» **Entries from a dataset**:
>>>>
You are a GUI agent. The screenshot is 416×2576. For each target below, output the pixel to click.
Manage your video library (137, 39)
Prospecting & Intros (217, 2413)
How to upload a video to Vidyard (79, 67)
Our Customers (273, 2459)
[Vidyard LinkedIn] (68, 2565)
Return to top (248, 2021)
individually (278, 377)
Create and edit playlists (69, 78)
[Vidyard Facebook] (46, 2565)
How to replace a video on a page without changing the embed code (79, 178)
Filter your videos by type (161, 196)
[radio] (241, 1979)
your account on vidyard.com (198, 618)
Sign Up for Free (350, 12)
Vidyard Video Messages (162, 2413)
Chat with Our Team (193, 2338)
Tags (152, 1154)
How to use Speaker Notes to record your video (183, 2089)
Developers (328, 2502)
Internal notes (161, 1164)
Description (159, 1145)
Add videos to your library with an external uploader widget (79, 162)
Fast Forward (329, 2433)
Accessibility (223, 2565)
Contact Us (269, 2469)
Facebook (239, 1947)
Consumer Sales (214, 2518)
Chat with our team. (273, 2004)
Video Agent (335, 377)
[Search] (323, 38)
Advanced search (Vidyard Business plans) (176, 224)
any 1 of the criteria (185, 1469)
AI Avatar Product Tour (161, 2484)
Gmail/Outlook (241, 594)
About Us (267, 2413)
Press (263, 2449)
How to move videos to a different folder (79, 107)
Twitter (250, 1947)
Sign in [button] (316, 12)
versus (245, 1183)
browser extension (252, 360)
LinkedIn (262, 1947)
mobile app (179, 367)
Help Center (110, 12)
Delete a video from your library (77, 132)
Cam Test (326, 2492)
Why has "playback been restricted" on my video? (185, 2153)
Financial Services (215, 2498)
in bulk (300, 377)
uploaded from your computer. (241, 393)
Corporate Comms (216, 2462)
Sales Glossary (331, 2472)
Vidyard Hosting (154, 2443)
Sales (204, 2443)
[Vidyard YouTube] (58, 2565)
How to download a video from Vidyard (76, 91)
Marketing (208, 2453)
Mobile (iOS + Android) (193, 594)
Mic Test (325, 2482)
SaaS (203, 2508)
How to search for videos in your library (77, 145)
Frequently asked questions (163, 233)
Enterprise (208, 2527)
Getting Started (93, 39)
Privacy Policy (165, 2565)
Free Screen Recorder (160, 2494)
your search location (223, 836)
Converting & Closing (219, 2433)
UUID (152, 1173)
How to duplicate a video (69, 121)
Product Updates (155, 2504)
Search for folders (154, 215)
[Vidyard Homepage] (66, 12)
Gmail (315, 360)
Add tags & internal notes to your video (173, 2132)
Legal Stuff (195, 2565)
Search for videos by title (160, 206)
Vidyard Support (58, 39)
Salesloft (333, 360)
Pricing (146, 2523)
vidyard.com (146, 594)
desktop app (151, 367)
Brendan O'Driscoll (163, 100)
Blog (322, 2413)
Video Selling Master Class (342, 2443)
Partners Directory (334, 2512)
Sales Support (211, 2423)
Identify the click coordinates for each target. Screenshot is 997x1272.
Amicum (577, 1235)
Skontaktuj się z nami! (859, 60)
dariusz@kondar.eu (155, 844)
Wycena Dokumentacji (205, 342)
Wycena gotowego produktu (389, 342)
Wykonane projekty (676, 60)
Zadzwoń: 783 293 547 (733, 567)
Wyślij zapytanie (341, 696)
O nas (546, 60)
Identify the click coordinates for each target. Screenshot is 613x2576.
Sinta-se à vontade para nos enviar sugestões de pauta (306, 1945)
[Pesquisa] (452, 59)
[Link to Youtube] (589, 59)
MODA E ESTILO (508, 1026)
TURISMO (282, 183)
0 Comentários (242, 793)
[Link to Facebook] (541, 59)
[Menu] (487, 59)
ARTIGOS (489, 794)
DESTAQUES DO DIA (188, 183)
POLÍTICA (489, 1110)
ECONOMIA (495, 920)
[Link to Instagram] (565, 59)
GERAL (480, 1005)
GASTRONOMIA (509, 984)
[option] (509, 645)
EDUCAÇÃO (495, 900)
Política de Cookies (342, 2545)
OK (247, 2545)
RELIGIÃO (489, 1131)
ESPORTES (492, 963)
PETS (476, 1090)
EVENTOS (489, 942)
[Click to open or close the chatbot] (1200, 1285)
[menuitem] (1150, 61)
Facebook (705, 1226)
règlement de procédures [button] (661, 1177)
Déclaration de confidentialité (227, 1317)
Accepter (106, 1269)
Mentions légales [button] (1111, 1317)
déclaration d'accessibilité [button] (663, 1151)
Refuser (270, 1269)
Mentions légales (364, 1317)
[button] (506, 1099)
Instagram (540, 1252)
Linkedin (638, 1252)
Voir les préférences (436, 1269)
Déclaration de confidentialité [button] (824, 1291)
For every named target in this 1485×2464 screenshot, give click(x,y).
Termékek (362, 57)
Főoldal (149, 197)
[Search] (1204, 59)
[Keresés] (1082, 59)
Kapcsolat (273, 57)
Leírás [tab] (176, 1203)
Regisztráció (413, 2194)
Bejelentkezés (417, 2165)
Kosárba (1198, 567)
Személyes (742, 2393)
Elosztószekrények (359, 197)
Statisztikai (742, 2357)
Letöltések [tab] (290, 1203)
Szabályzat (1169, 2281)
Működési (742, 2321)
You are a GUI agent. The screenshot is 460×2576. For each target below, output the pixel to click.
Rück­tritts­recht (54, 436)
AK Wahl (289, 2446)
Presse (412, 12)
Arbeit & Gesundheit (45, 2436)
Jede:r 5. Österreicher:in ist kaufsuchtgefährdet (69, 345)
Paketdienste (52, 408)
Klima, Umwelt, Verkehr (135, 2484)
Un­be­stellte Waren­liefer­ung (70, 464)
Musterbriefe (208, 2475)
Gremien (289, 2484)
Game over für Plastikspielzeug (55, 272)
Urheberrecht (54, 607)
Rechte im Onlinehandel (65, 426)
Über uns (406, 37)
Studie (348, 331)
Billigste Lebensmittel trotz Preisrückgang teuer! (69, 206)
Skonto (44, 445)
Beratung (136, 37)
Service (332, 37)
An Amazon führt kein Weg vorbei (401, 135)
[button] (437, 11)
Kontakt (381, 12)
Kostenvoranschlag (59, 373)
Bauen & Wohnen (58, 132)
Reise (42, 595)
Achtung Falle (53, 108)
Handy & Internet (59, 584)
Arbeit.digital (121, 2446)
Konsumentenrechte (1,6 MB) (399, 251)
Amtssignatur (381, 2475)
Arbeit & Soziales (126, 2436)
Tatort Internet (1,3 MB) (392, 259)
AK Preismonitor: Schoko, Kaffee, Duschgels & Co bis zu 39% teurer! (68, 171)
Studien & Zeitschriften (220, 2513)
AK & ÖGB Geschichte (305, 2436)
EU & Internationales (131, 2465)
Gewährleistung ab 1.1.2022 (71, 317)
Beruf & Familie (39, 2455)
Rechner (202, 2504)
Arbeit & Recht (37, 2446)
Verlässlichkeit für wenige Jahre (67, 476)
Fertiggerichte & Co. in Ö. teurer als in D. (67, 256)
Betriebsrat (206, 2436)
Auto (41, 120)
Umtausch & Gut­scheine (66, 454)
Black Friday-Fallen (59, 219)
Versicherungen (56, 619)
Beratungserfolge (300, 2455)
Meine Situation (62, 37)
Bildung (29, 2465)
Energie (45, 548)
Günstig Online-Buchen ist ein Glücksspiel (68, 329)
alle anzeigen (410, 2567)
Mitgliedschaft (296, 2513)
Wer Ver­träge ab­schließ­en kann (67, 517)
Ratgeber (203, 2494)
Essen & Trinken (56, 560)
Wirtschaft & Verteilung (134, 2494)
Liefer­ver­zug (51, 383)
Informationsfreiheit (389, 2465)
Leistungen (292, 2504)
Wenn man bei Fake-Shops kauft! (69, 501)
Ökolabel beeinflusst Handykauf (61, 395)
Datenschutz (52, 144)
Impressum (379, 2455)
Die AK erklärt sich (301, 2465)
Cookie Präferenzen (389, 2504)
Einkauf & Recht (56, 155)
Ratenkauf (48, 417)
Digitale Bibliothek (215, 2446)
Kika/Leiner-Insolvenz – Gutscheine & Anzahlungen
<<<<
» **Problem statement**: Rewrite the lines from the first one through the line that contains "Developers (328, 2502)", swapping "Return to top" for "Back to top" and leaving everything else unchanged.

» **Task response**:
You are a GUI agent. The screenshot is 416×2576. For each target below, output the pixel to click.
Manage your video library (137, 39)
Prospecting & Intros (217, 2413)
How to upload a video to Vidyard (79, 67)
Our Customers (273, 2459)
[Vidyard LinkedIn] (68, 2565)
Back to top (248, 2021)
individually (278, 377)
Create and edit playlists (69, 78)
[Vidyard Facebook] (46, 2565)
How to replace a video on a page without changing the embed code (79, 178)
Filter your videos by type (161, 196)
[radio] (241, 1979)
your account on vidyard.com (198, 618)
Sign Up for Free (350, 12)
Vidyard Video Messages (162, 2413)
Chat with Our Team (193, 2338)
Tags (152, 1154)
How to use Speaker Notes to record your video (183, 2089)
Developers (328, 2502)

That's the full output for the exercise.